Tak czy inaczej nie można powiedzieć, że Camry wygląda źle lub „tanio”. Nic z tych rzeczy. Prezentuje się świetnie i jak na Toyotę, naprawdę może się podobać. Mógłbym nawet przyznać, że to jeden z najlepiej wyglądających przedstawicieli segmentu D. O ile przed zmianami było po prostu dobrze, tak po liftingu samochód prezentuje się świetnie. Poczynione zmiany stylistyczne koncentrują się głównie na przodzie auta. Zmodernizowany zderzak z nowym grillem, nadaje Camry bardziej dynamicznego i eleganckiego wyglądu. Wąskie reflektory LED o ostrych liniach, dostępne standardowo we wszystkich wersjach wyposażenia, zapewniają doskonałą widoczność w nocy i podkreślają nowoczesny charakter auta, nawiązując również do wspomnianej Toyoty C-HR. Obstawiam, że kolejne liftingi innych modeli również przyniosą podobne rozwiązania stylistyczne. Subtelne przetłoczenia na masce silnika dodają sylwetce Camry muskularnego charakteru, a chromowane listwy okienne podkreślają jej elegancję. Dodajmy do tego naprawdę ładne felgi i wspomniany złoty (lub brązowy bądź miedziany – kwestia gustu) lakier i mamy gotowy przepis na ładne, eleganckie, nawet dość prestiżowe auto z segmentu D. Co prawda do poziomu menadżera średniego szczebla lub prezesa niedużej firmy, ale wybór klasycznych sedanów na rynku robi się coraz mniejszy i alternatyw jest niewiele.

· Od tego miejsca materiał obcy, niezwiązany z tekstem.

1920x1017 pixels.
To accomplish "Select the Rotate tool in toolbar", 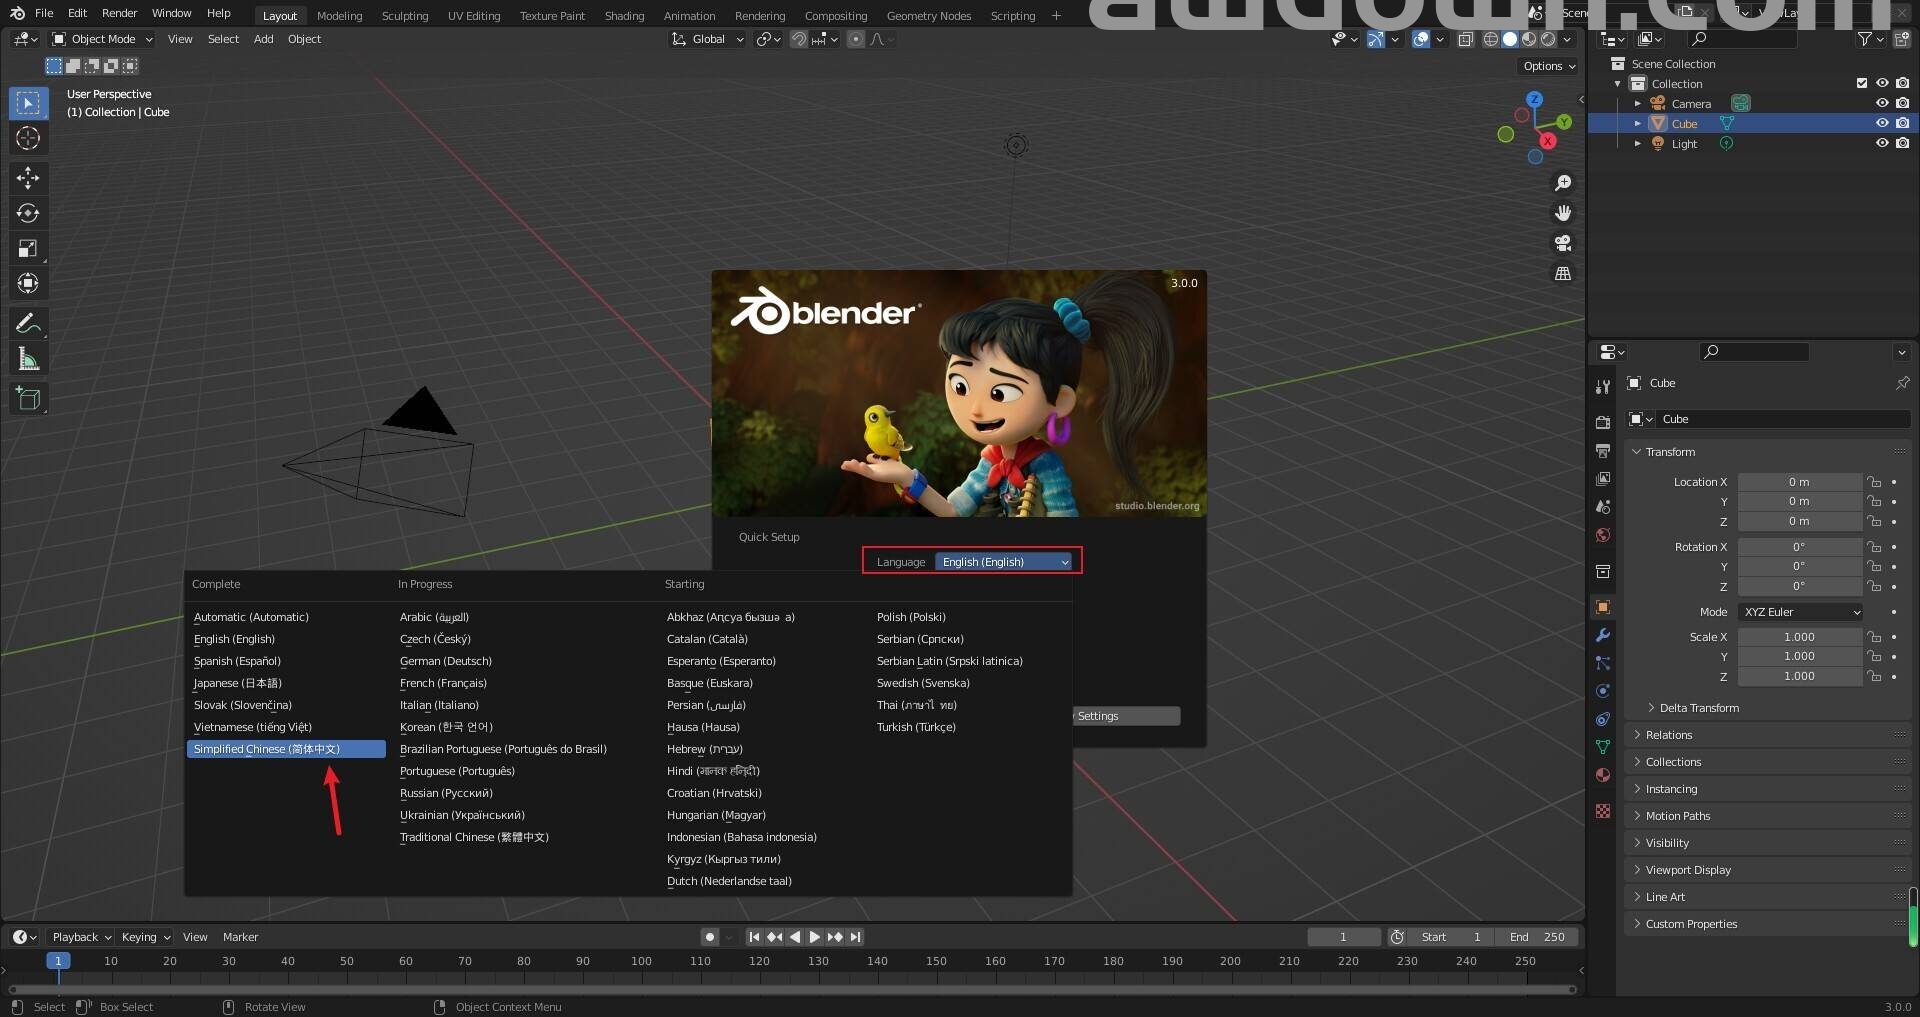I will 28,213.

Z tyłu auta również jest kilka zmian. Uwagę zwracają przeprojektowane lampy z charakterystycznym motywem świetlnym LED, połączone szeroką listwą z nazwą modelu, która optycznie poszerza nadwozie. Paleta dostępnych kolorów nadwozia została wzbogacona o nowe, modne odcienie, takie jak głęboki niebieski metalik czy perłowa biel, choć ja bym chyba wybrał ten, który mieliśmy na testowanym egzemplarzu – Precious Bronze. Nowe wzory felg aluminiowych, dostępne w rozmiarach od 17 do 18 cali, w tym felgi z polerowanego aluminium w wersji Executive, pozwalają na dalszą, choć dość skromną personalizację wyglądu Camry. Przydałoby się odrobinę więcej opcji i np. wybór większych, 19-calowych felg. Ten drobny zabieg pozwoliłby odrobinę podnieść poziom prestiżu auta. A co we wnętrzu?
We wnętrzu Camry panuje oaza spokoju i komfortu


O ile z zewnątrz od razu wiemy, że mamy do czynienia z Toyotą Camry, tak we wnętrzu mocno „pachnie Lexusem”. Charakterystyczne przetłoczenia na desce rozdzielczej przywodzą na myśl te, które znajdziemy w droższej marce japońskiego koncernu. Ogromny ekran centralny skrywa w sobie raczej przeciętny system info-rozrywki, ale dopóki można podłączyć telefon i skorzystać z Android Auto i/lub Apple CarPlay, nie będę tego traktował jak poważną wadę. Kierownica jest obszerna i wygodne, ma sporo przycisków i sterowanie komputerem pokładowym nie jest specjalnie intuicyjne, ale myślę, że to kwestia przyzwyczajenia, aby wykorzystać wszystkie funkcje.
Wnętrze Camry to przede wszystkim przestronność i komfort, zarówno dla pasażerów z przodu, jak i z tyłu. Wysokiej jakości materiały wykończeniowe, takie jak skóra naturalna (łączona z syntetyczną) o delikatnej fakturze i miękkie w dotyku tworzywa sztuczne, tworzą przyjemną i luksusową atmosferę. Fotele są ergonomiczne i zapewniają dobre podparcie nawet podczas długich podróży, a w wersji Executive oferują elektryczną regulację w 10 kierunkach z funkcją pamięci dla dwóch kierowców, podgrzewanie i wentylację.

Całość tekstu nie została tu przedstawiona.